Interpolate the noisy data

This gets the data:

data1 = Get["https://pastebin.com/raw/Z3GGhH2b"];

There are outliers in the data. This can be seen with this command:

qs = Range[0, 0.95, 0.25]~Join~Range[0.95, 1, 0.01];
TableForm[Transpose[{qs, Quantile[Abs[Log10@data1], qs]}]]

Or with this plot:

ListPlot[data1, PlotRange -> All]

This finds the outlier positions:

Import["https://raw.githubusercontent.com/antononcube/\
MathematicaForPrediction/master/OutlierIdentifiers.m"]
olPos = OutlierPosition[data1, SPLUSQuartileIdentifierParameters]
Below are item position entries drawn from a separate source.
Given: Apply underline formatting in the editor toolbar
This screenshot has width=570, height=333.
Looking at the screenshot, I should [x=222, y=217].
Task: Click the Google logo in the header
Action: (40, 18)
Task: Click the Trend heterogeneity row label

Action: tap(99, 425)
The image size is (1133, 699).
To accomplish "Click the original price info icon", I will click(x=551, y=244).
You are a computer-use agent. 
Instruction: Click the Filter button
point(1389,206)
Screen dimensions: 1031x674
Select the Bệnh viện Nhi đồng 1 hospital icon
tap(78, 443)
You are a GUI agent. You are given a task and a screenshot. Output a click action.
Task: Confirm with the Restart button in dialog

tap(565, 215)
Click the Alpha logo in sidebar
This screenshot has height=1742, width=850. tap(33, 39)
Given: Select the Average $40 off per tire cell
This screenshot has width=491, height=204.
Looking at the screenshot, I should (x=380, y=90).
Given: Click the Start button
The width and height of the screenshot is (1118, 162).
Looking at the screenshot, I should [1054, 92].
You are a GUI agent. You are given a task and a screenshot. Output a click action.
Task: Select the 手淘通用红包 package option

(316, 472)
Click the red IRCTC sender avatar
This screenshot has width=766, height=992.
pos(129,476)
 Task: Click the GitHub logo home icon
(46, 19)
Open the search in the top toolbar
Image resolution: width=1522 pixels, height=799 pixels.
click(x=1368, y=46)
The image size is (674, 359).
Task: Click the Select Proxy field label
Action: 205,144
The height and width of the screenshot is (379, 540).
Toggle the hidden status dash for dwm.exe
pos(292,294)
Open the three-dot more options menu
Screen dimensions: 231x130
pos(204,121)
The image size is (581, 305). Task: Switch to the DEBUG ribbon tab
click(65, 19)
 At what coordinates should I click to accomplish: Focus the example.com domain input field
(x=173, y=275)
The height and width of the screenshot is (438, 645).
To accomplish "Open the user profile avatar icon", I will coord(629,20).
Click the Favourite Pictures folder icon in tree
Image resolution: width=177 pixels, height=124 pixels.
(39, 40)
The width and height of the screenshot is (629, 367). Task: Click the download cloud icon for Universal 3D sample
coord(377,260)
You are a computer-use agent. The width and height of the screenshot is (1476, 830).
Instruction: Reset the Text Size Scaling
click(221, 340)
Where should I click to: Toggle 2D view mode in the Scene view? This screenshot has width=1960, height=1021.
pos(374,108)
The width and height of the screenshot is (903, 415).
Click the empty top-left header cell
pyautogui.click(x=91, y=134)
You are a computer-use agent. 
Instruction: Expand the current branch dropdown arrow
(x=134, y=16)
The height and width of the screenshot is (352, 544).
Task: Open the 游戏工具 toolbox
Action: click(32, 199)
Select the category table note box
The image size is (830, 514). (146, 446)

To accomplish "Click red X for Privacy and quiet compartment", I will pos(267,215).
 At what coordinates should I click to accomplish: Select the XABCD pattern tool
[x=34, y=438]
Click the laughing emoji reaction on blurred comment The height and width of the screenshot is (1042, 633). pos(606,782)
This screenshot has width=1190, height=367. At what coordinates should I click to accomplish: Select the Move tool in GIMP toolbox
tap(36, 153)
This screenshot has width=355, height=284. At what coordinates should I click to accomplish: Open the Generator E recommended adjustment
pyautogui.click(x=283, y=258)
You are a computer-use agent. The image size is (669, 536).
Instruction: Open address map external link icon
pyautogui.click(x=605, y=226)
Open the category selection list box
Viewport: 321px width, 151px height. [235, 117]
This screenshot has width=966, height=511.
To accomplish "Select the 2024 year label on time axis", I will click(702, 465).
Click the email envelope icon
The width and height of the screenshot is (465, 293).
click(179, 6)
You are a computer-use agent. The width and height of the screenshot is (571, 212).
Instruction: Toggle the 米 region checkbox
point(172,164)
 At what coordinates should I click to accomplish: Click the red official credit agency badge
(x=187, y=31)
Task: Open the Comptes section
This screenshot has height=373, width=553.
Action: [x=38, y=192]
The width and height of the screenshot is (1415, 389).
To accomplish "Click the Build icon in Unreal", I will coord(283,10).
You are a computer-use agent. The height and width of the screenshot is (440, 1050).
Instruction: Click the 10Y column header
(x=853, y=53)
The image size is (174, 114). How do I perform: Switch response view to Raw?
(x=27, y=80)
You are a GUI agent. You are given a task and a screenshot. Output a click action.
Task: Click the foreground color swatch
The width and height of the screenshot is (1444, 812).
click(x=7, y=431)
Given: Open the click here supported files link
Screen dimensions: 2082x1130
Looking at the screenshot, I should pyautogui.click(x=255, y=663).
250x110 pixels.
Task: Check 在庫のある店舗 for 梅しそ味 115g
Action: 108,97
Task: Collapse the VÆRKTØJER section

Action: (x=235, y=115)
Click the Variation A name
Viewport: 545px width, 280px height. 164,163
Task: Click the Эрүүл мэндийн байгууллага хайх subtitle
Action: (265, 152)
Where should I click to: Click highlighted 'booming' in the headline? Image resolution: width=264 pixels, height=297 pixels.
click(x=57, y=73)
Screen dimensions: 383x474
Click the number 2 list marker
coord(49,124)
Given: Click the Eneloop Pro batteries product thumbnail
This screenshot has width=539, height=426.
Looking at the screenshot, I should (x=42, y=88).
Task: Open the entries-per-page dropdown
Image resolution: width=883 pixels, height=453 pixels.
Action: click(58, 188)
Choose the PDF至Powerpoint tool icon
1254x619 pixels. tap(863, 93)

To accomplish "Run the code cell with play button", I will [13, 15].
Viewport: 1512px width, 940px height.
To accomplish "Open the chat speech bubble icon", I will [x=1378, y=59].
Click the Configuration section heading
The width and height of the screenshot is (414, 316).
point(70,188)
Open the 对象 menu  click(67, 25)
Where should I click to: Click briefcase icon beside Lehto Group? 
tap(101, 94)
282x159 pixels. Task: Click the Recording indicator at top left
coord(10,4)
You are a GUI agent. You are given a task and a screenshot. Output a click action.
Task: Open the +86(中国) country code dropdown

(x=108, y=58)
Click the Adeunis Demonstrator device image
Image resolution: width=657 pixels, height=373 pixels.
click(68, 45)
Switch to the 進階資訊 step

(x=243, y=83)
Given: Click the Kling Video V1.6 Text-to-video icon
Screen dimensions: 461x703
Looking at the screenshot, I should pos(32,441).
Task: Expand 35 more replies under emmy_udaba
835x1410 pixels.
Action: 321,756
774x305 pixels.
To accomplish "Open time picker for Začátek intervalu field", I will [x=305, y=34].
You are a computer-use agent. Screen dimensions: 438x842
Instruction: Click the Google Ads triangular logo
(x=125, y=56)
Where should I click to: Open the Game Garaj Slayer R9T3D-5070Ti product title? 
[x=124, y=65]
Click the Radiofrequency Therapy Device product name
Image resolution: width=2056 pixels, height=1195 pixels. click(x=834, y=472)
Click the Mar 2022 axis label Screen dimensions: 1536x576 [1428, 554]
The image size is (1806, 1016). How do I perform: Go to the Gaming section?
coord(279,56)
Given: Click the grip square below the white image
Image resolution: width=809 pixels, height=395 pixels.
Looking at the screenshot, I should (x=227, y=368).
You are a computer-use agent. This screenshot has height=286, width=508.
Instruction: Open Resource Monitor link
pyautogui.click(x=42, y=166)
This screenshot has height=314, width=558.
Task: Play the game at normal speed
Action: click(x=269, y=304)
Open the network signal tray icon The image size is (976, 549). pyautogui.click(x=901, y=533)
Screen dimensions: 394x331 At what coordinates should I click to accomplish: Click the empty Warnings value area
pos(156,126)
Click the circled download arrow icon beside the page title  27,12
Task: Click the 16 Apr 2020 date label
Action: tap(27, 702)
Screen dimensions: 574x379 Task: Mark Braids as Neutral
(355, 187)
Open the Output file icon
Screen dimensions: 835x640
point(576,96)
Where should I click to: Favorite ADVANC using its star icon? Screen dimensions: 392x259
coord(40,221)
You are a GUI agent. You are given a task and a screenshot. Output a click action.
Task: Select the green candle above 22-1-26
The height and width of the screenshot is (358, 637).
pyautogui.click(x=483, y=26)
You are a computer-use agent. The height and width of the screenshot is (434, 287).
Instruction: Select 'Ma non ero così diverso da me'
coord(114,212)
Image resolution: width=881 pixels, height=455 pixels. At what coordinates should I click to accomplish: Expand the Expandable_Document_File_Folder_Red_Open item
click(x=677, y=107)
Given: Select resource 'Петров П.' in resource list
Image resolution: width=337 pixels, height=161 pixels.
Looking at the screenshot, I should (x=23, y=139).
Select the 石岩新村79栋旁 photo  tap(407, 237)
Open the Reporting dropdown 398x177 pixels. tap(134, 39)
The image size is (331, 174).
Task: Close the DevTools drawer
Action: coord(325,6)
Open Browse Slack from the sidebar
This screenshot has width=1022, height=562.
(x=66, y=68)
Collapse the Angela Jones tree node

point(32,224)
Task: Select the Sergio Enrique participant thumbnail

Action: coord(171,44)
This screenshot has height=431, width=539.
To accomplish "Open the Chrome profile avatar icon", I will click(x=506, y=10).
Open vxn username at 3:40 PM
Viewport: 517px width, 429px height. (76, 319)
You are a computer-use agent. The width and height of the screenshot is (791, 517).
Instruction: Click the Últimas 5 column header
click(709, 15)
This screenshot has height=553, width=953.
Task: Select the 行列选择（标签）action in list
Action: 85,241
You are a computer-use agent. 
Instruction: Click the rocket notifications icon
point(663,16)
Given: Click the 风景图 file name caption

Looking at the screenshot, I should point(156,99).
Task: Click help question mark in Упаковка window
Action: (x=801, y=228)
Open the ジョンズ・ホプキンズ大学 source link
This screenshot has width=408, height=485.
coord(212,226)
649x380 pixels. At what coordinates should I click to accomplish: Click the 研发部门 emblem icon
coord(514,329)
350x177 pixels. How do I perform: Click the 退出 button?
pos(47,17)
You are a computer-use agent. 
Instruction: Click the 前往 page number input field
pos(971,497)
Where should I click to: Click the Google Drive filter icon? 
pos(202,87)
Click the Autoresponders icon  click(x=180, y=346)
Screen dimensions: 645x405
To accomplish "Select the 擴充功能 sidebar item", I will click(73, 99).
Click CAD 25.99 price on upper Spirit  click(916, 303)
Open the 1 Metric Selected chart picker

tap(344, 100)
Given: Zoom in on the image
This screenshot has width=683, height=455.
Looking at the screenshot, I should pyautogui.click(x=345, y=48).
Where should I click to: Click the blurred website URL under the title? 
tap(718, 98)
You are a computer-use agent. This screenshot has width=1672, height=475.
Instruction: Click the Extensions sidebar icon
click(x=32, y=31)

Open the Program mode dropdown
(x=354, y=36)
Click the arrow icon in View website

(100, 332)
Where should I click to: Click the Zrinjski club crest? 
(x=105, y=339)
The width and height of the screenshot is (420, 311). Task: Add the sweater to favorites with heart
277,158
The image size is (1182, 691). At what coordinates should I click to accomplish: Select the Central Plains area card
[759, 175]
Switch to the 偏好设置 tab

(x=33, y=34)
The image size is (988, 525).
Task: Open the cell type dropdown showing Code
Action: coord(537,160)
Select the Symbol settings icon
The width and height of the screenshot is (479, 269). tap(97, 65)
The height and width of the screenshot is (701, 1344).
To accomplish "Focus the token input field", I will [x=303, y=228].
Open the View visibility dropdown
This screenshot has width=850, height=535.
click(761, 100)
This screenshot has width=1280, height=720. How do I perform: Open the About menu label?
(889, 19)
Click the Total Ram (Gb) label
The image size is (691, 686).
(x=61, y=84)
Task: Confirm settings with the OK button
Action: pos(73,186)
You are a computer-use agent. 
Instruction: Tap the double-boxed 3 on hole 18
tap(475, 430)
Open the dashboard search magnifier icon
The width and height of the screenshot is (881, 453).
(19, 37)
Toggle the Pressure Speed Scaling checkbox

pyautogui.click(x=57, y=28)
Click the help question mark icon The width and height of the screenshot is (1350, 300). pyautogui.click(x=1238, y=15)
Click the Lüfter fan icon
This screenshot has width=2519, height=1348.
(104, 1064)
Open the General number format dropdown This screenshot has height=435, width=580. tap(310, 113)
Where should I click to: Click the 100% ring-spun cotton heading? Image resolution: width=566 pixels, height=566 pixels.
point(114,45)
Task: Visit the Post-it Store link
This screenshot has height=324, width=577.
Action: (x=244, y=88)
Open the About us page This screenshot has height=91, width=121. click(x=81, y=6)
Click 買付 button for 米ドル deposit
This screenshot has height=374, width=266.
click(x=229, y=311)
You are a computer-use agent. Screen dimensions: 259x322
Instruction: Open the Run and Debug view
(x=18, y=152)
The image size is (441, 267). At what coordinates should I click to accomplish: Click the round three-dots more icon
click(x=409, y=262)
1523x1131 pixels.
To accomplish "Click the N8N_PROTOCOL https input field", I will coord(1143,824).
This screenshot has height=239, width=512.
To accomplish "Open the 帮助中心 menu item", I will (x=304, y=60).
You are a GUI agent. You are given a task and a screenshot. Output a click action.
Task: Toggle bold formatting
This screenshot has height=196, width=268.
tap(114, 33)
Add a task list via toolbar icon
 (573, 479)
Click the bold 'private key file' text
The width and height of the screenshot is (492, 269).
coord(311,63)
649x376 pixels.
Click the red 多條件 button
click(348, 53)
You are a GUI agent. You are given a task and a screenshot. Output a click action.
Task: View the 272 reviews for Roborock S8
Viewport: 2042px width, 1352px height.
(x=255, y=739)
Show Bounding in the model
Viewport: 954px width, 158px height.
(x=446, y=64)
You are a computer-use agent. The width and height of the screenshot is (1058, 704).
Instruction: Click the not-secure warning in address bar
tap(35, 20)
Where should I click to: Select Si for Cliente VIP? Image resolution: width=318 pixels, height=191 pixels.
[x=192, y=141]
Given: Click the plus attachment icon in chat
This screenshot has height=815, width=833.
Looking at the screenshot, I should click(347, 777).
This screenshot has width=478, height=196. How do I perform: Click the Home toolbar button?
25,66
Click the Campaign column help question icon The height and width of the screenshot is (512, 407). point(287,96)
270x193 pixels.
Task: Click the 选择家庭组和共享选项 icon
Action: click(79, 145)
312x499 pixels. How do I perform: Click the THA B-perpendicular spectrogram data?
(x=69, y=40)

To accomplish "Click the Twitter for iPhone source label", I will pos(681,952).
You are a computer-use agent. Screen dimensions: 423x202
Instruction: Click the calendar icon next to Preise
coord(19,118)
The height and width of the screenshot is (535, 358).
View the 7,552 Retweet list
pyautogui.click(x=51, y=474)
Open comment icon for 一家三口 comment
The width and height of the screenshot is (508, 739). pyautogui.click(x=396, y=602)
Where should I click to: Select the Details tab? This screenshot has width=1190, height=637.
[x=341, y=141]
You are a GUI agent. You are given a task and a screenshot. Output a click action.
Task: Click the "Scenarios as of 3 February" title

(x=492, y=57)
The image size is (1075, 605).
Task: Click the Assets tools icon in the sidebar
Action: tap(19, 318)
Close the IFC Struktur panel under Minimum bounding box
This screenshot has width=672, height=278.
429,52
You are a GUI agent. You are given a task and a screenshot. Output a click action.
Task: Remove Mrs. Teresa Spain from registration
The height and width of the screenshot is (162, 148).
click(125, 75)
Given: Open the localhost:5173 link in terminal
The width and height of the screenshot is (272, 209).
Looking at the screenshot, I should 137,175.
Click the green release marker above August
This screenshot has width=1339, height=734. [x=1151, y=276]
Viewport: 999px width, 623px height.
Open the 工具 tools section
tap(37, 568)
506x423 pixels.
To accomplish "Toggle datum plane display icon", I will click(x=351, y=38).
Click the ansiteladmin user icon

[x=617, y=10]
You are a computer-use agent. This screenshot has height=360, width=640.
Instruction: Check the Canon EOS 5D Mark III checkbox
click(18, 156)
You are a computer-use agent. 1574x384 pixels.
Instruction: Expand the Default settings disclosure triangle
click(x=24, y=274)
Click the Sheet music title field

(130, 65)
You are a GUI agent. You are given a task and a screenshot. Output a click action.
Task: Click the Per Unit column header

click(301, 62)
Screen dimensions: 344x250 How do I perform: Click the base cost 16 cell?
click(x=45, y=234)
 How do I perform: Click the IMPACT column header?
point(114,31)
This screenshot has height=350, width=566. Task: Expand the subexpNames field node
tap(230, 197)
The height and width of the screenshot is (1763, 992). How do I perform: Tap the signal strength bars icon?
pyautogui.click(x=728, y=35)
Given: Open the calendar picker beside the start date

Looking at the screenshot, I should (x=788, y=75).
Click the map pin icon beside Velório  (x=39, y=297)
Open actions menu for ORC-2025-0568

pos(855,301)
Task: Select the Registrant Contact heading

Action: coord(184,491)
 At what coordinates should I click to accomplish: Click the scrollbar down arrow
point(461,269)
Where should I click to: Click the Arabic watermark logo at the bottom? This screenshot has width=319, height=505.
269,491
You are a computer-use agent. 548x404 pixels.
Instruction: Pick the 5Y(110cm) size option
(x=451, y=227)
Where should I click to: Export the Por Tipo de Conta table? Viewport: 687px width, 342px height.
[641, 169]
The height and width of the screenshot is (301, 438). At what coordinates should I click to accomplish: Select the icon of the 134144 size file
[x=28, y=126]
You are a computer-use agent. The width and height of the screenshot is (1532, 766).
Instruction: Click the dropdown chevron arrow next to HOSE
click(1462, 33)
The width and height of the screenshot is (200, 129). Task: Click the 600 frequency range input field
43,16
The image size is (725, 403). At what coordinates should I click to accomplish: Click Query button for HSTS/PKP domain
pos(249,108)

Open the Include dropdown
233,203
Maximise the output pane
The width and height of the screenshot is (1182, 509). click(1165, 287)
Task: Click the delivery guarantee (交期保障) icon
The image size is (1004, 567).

(* {92, 93, 95, 99, 105, 109, 112, 114} *)

Here is the plot of the data without the outliers:

 ListPlot[Delete[data1, List /@ olPos], PlotRange -> All]

We have identified that the outlier presence causes the problems in question. There are three ways to deal with that situation:

1. ignore the outliers (this answer),

2. replace the outlier values with average from neighbors (george2079 answer),

3. use a more robust filter, MedianFilter, (bill s answer).

Below is the modified GaussianFilter plots code in the question over data with ignored outliers. Note that ignoring the outliers is not a simple removal from the original 1D data array. We remove the outliers of the corresponding time series (2D array) and then do the filtering. Also, we have to use TimeSeries in order to make GaussianFilter work over the 2D array.

Block[{data = Transpose[{Range[Length[data1]], data1}]},
 data = Delete[data, List /@ olPos];
 Table[Show[{
    ListPlot[data, PlotTheme -> "Detailed"],
    ListLinePlot[GaussianFilter[TimeSeries[data], l], PlotStyle -> Red]
    }, PlotLabel -> Row[{"l=", l}], ImageSize -> 300], {l, 0, 30, 
   10}]]

For impulsive noises, you are probably better off with a Median filter than with a Gaussian Filter, since it is better able to remove the effect of outliers.

data = Uncompress[FromCharacterCode[
   Flatten[ImageData[Import["http://i.stack.imgur.com/RZcpj.png"],"Byte"]]]];
smoothed = MedianFilter[data, 5];
Show[ListPlot[data], ListPlot[smoothed, PlotStyle -> Green]]

And here is the same filtering applied to your second data set:

data2 = Uncompress[FromCharacterCode[
   Flatten[ImageData[Import["http://i.stack.imgur.com/WYcxd.png"], "Byte"]]]]; 
Show[ListPlot[data2], ListPlot[MedianFilter[data2, 5], PlotStyle -> Green]]

One thing to beware of, if you simply delete your outliers you are effectively shifting all of the following data. This may or may not be important obviously depending on what you want to do with the result, and on how many outliers you need to drop.

Here is an approach where we keep the outlier positions and replace the bad values with local averages:

outliers = Flatten[Position[data , x_ /; x >  1 || x < 0]]
(data[[#]] = Mean[Select[data[[# - 3 ;; # + 3]], 0 < # < 1 &]] )  & /@ 
  outliers;
Show[{
  ListPlot[GaussianFilter[data, 3], Joined -> True] , 
  ListPlot[data, PlotStyle -> Red]}]

If you want you can go back and replace the outlier values with the filter data.

data[[outliers]] = GaussianFilter[data, 3][[outliers]] 

Now look at the data we "made up"

Show[{
  ListPlot[GaussianFilter[data, 3], Joined -> True] , 
  ListPlot[data, PlotStyle -> Red]}, 
 Epilog -> {PointSize[0.015], 
   Point[Transpose[{outliers, data[[outliers]]}]]},
  PlotRange -> {{60, 140}, {0, 10^-5}}, AxesOrigin -> {60, 0}]